Absence of the beta subunit (cchb1) of the skeletal muscle dihydropyridine receptor alters expression of the alpha(1) subunit and eliminates excitation-contraction coupling

The multisubunit (alpha(1S), alpha(2)/delta, beta 1(1), and gamma) skeletal muscle dihydropyridine receptor transduces transverse tubule membrane depolarization into release of Ca2+ from the sarcoplasmic reticulum, and also acts as an L-type Ca2+ channel, The cuts subunit contains the voltage sensor and channel pore, the kinetics of which are modified by the other subunits. To determine the role of the beta(1) subunit in channel activity and excitation-contraction coupling we have used gene targeting to inactivate the beta(1) gene, beta(1)-null mice die at birth from asphyxia, Electrical stimulation of beta(1)-null muscle fails to induce twitches, however, contractures are induced by caffeine.
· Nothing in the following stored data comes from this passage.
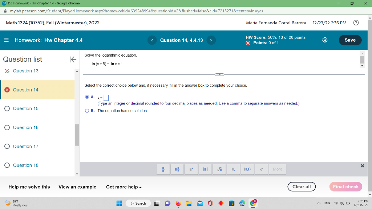The image size is (372, 209).
Task: Collapse the Question list panel
Action: point(73,59)
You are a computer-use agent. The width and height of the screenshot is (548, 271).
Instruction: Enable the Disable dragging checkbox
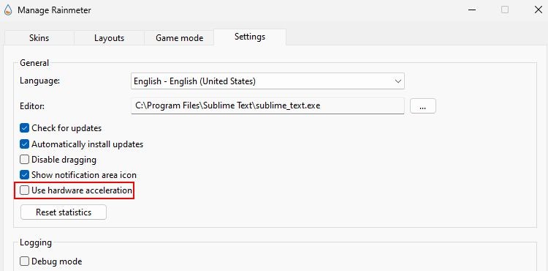tap(24, 160)
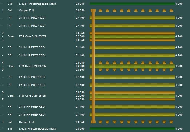Select layer 8 Copper Foil description
190x132 pixels.
point(26,122)
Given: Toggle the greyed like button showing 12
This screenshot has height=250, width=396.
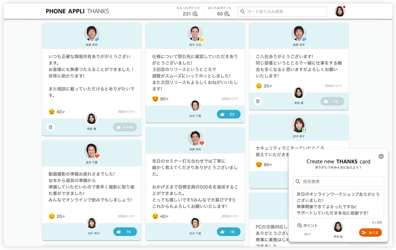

In isolated beta(1)-null myotubes, action potentials are normal, but fail to elicit a Ca2+ transient. L-type Ca2+ current is decreased 10- to 20-fold in the beta(1)-null cells compared with littermate controls. Immunohistochemistry of cultured myotubes shows that not only is the beta(1) subunit absent, but the amount of alpha(1S) in the membrane also is undetectable, In contrast, the beta(1) subunit is localized appropriately in dysgenic, mdg/mdg, (alpha(1S)-null) cells, Therefore, the beta(1) subunit may not only play an important role in the transport/insertion of the alpha(1S) subunit into the membrane, but may be vital for the targeting of the muscle dihydropyridine receptor complex to the transverse tubule/sarcoplasmic reticulum junction.